INPUT DATA:
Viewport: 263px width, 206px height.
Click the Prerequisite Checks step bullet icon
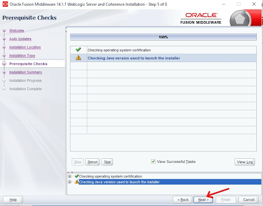click(x=4, y=64)

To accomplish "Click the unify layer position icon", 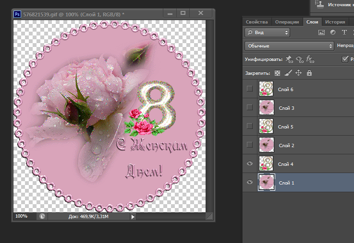I will click(x=289, y=59).
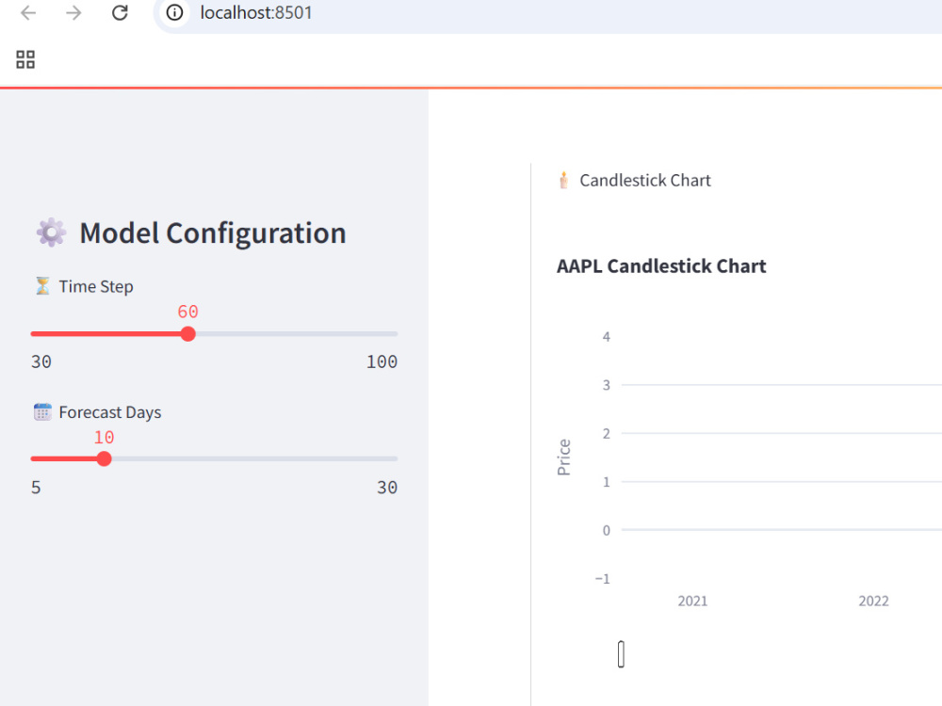942x706 pixels.
Task: Click the 2022 x-axis label
Action: coord(873,601)
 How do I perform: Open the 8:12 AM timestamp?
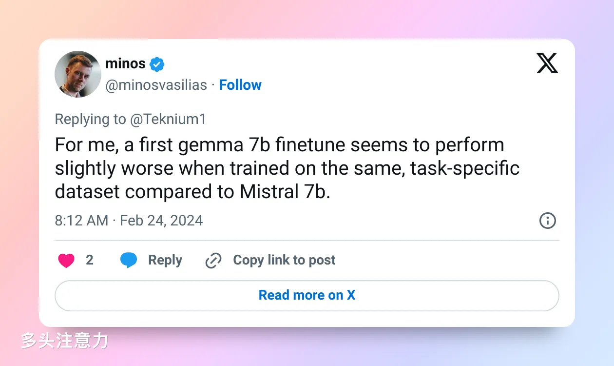81,221
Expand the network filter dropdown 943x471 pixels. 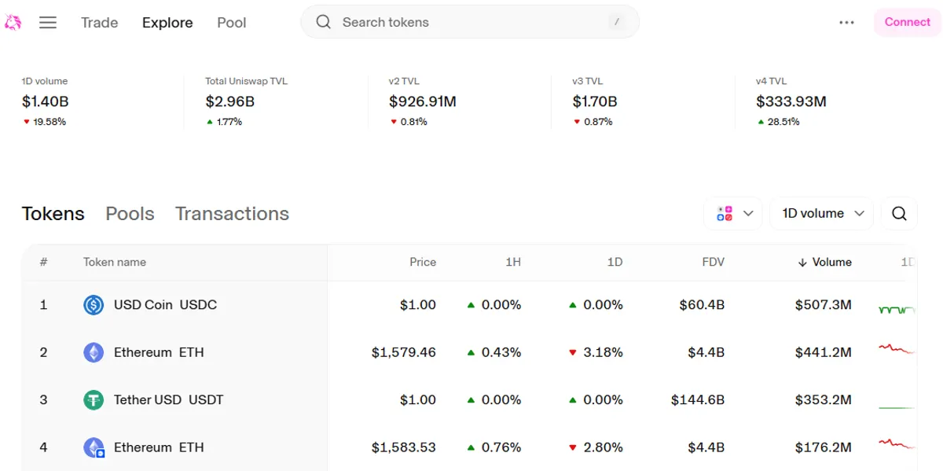pyautogui.click(x=733, y=213)
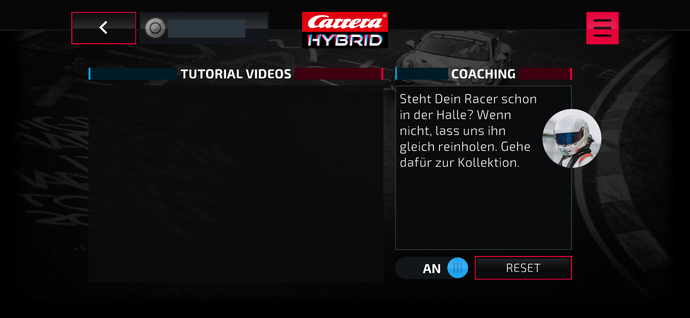This screenshot has width=690, height=318.
Task: Select the blurred player name field
Action: (207, 28)
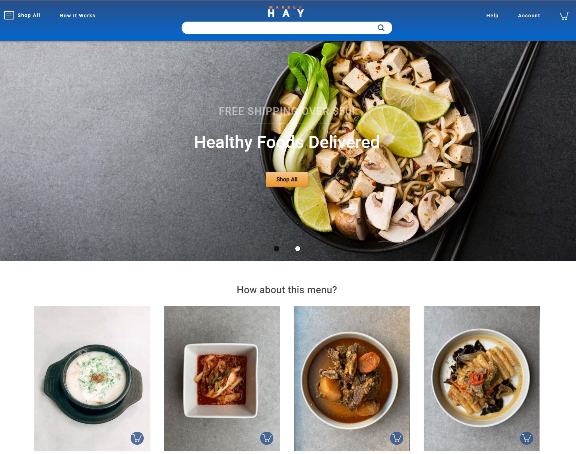Select the first carousel slide dot

pyautogui.click(x=276, y=249)
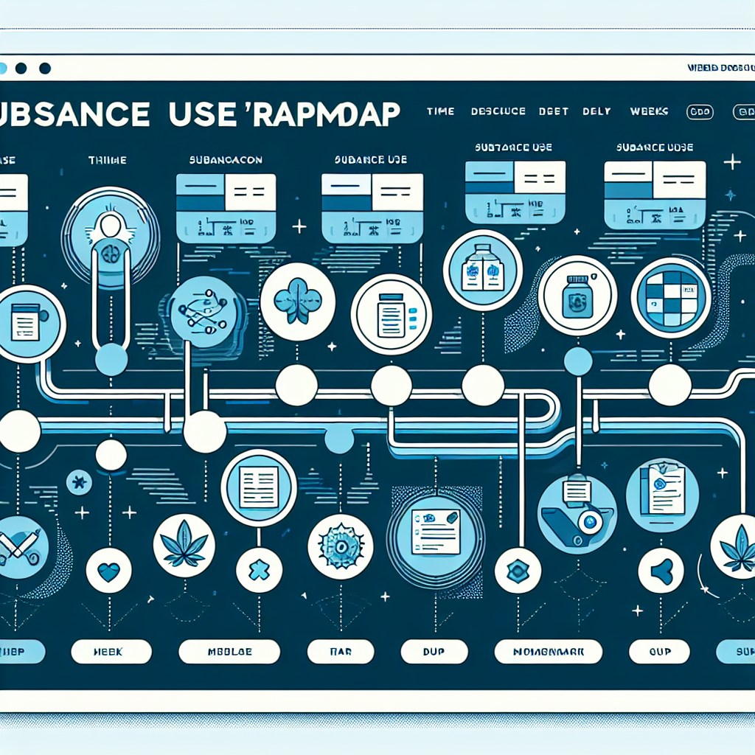Select the heart icon above HEEK
The image size is (755, 755).
(110, 571)
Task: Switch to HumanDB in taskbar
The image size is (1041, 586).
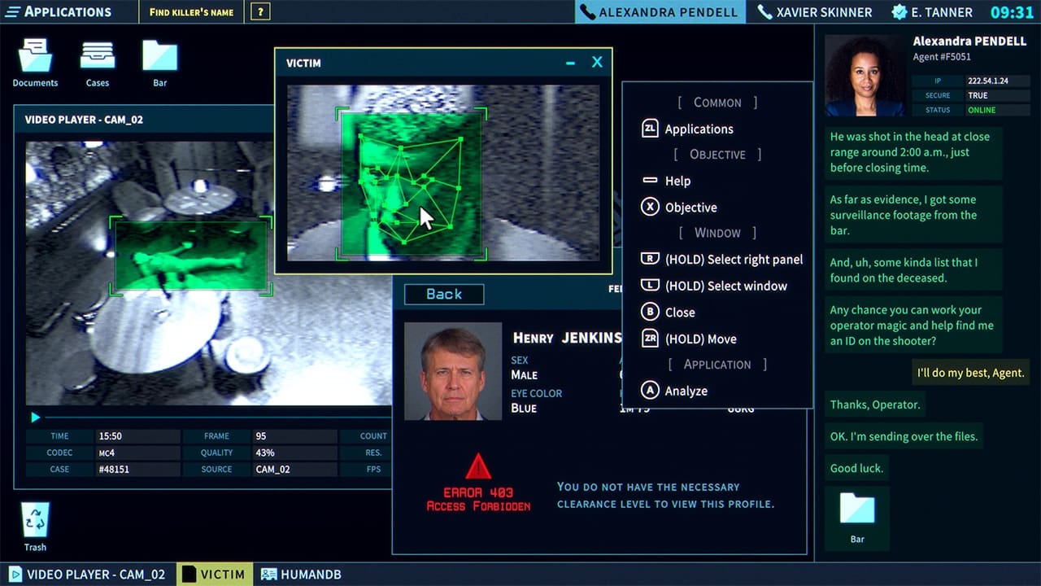Action: 301,574
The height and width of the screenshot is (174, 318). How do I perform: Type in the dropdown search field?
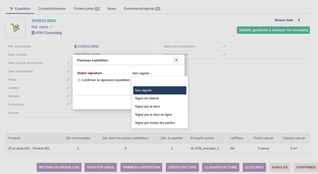(x=160, y=81)
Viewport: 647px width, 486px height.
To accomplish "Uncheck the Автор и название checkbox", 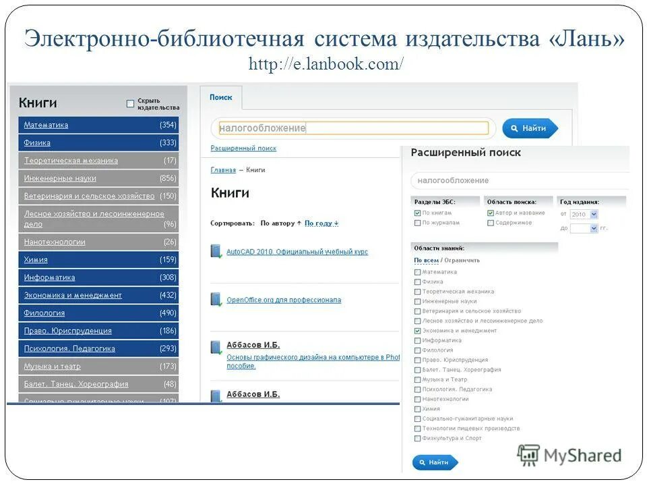I will (490, 213).
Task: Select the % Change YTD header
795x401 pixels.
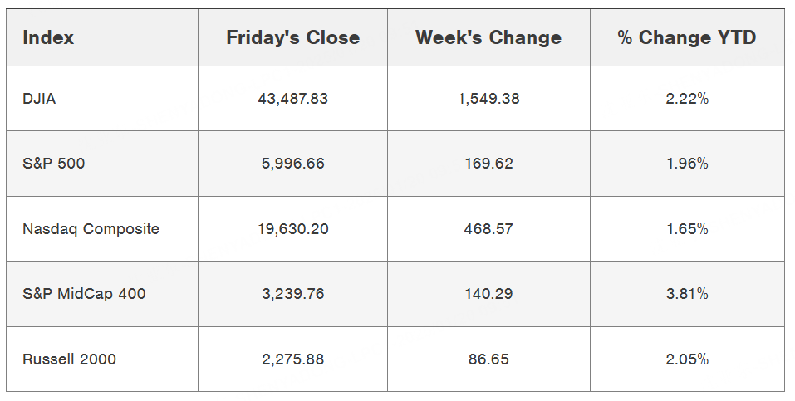Action: point(687,37)
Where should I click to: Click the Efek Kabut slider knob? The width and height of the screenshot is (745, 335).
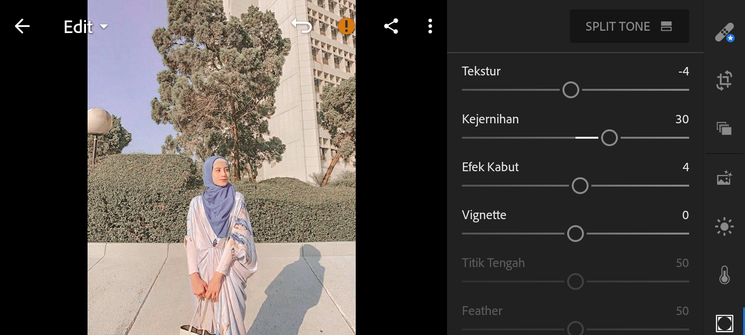(x=580, y=186)
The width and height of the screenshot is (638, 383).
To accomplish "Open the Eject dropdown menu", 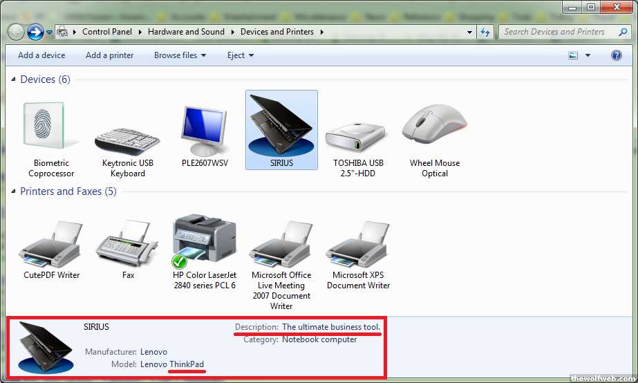I will (x=241, y=55).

WHAT THE TASK REQUIRES:
All lines of the records above that contain the word "Viewport" are to be copied out.

WRITTEN REPLY:
Viewport: 263px width, 206px height.
Viewport: 647px width, 486px height.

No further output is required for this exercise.